Wednesday, March 6, 2013

RvB Caboose Helmet Casting

I've written about the building of the prototype helmet for this project here and here. The prototype was a relatively easy build, but the end result was an MDF helmet that was a bit heavy and could potentially be damaged by moisture of any kind including mere humidity. On top of that, I'd made the visor so it was impossible to see through.

The solution to all of these problems:  make a mold and cast a copy in resin.

A while back I started making the mold:
Caboose Mold Begins

As usual for me, the jacket mold was silicone rubber from  The plurple stuff is the pourable version while the pink stuff is the brushable version:Mk5 Mold Beginnings
If you noticed the ice cube tray full of silicone in the above picture and wondered "WTF?" good for you.  I was forming blocks of silicone to use as registration keys.  These were embedded in the second-to-last layer of silicone so that the rubber jacket would have nubs sticking out to keep it properly aligned within the mothermold.

Once I had enough layers of rubber to make it strong enough for the strain of casting, it was time to lay up the fiberglass mothermold.  Here you can make out the outline of the rubber blocks from the ice cube tray:
Mk5 Mothermold Front

Once the fiberglass had set, it looked about like so:
Mothermolds Finished
The mold on the right was for my Warhammer 40k Chaplain helmet

Before pulling the two halves of the mothermold apart, I drilled holes around the flange that sticks out around the helmet so I could bolt the two halves together.  Then I unbolted them, separated the halves of the mothermold, and removed the prototype.
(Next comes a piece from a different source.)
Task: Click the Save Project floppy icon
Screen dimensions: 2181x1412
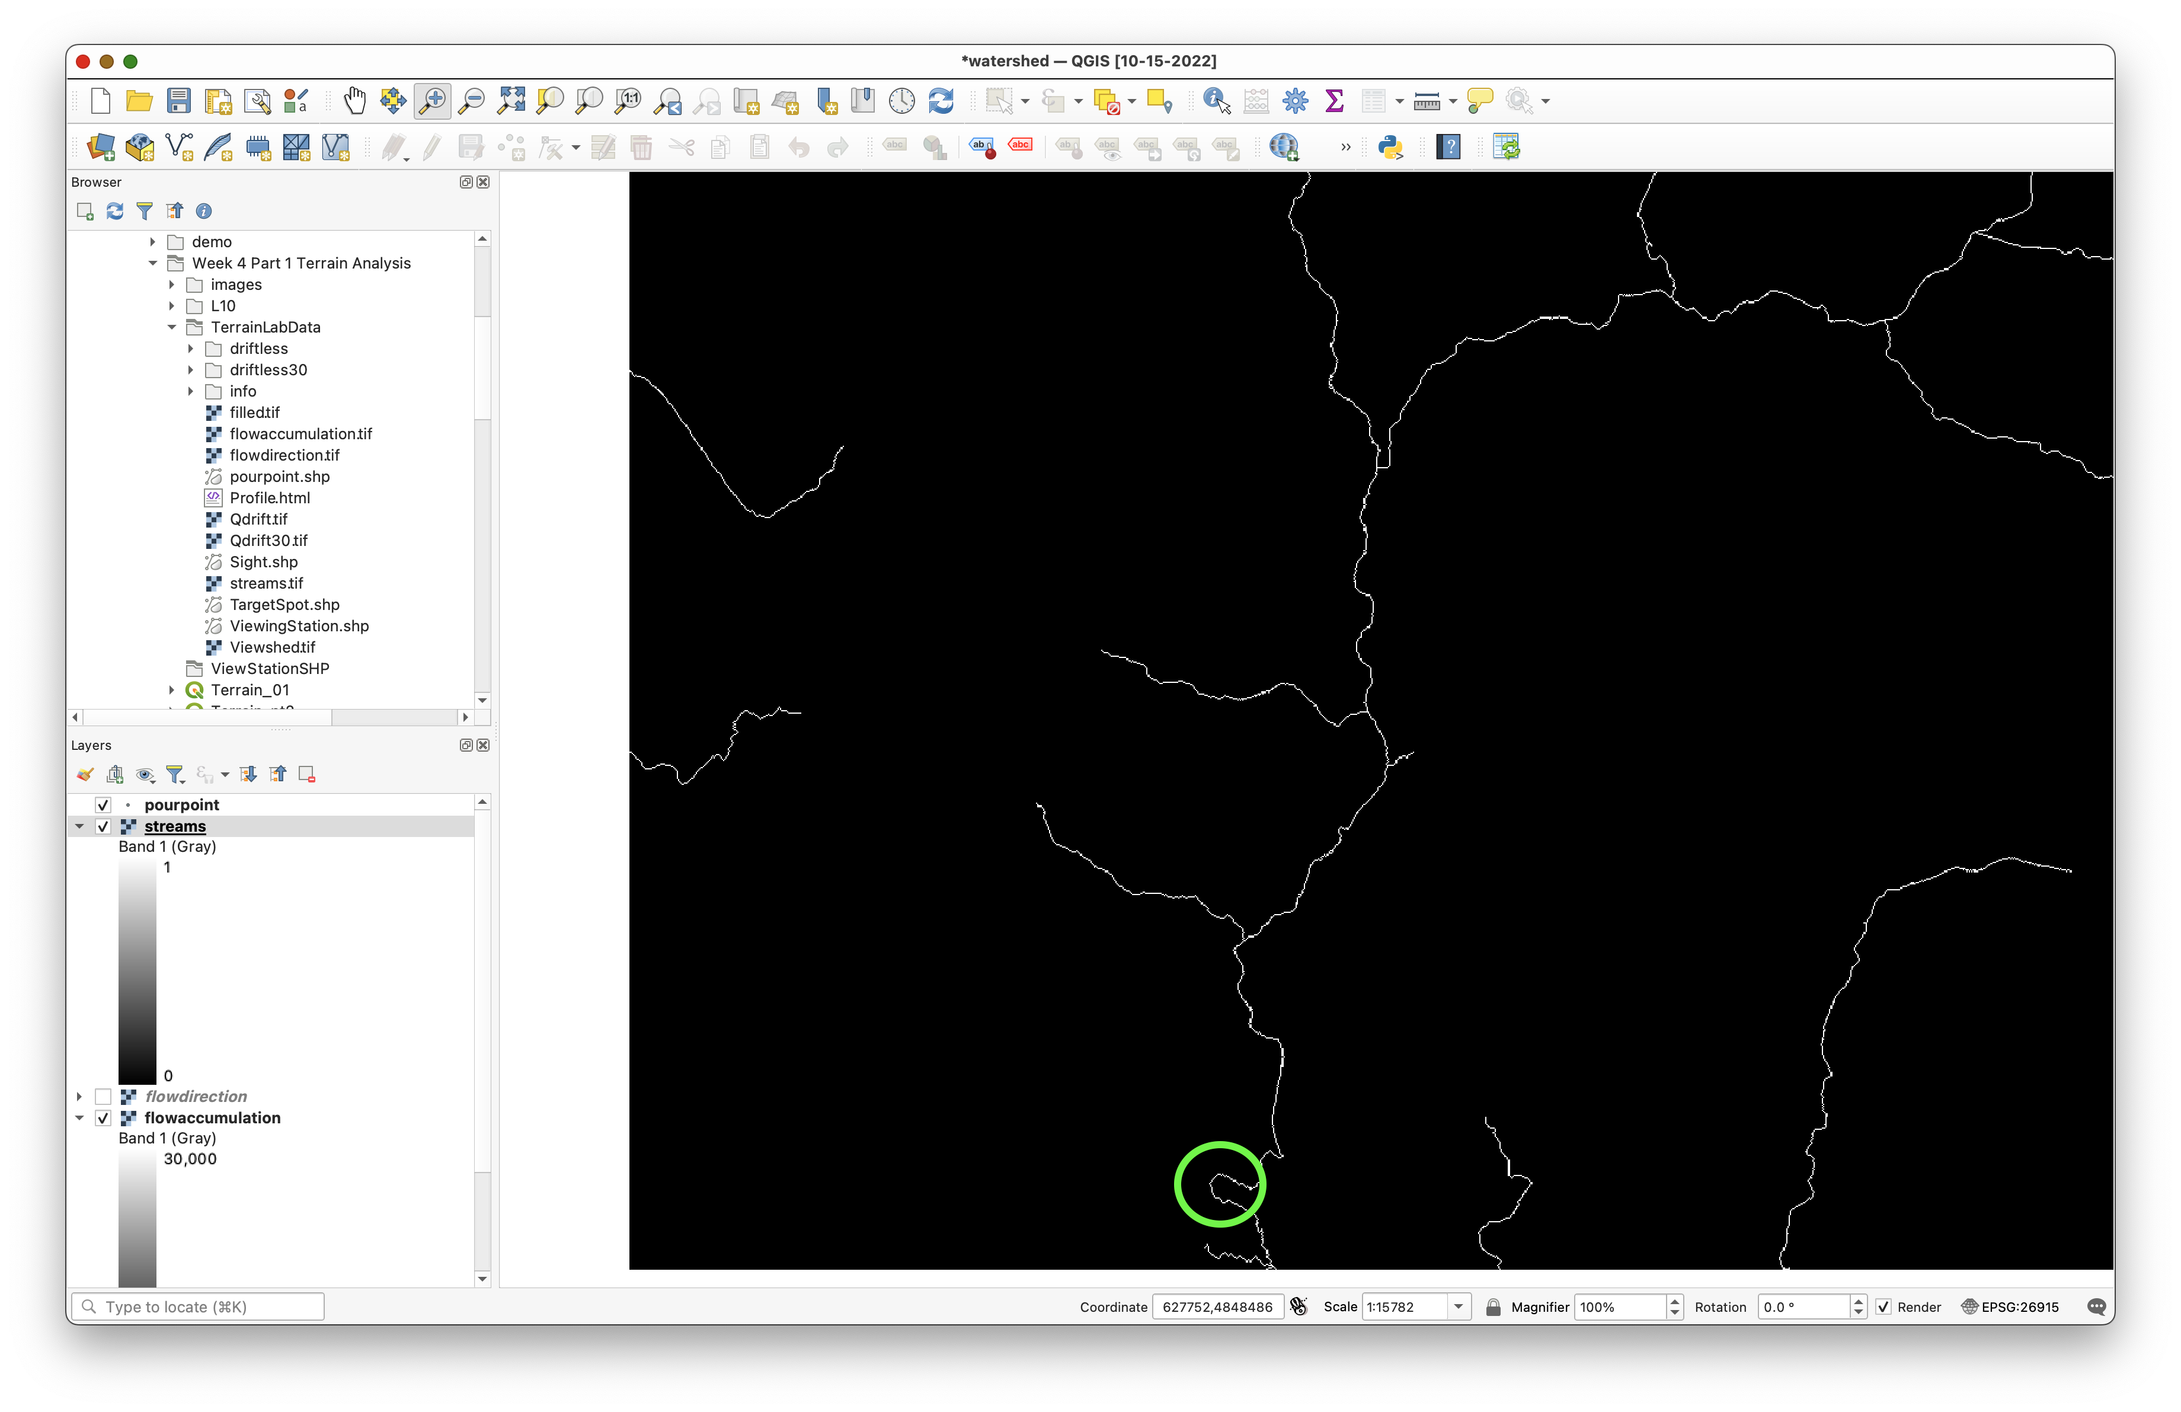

Casting copies of something hollow (like most helmets are) involves a process called rotocasting or slushcasting.  Basically you mix a small batch of resin and pour it into the mold.  Then you rotate the mold so that the resin flows over the entire surface and leaves a layer of material throughout.  Once the resin cures, you repeat the process a few times until you have built up enough thickness for the part to be strong enough to use.  Then you separate the halves of the mothermold, peel off the rubber jacket mold, and marvel at the shiny new helmet you've made. 

Repeat as necessary until you have enough helmets for your whole army.

Here I am pulling the first casting out of the jacket mold:
Mk5 Helmet first pull

Here's the first casting next to one of my MkVI Master Chief helmets:
HALO helmet comparison

Once I had that cast cleaned up, I gave it a quick coat of blue paint and it promptly fell off my list of things to do.  To keep it out of the way, I hung it up in the rafters with all of the other unfinished helmets.  

Then, months later, I got an email from Adam Grumbo, founder of the 405th Infantry Division.*  He was working on a rushed hush-hush project and in dire need of a MkV helmet such as Caboose wears in seasons 6-10 of Red vs Blue. 

I pulled the blue helmet down from the rafters, knocked the dust off of it, and mailed it to him.  Some time later, he sent me a snapshot of it all painted up and it looked good.  

Then I forgot all about it.

Fast forward a few months, I'd bought the DVD of Halo 4: Forward Unto Dawn.  Mixed in with the special features was a live action Red vs. Blue skit by Rooster Teeth.  At some point in the skit, in walks none other than Private Michael J. Caboose wearing a very familiar helmet:

So now one of my helmets is famous.  Cool.

It was enough to convince me to grab the mold, pull another casting out of it, prep it, spray on a coat of blue paint, and hang the unfinished helmet up in the rafters again.

I'm sure I'll finish one of these sooner or later. 

*The 405th is the central costuming forum for all things Halo-related.  Check it out at


  1. awesome. way to deliver.

  2. Ohhh, we're gonna be *best* *friends* (caboose quote ;) )

  3. I have run out of space in my rafters. That's when you know you've got trouble.

  4. Is it possible to buy one of so how much?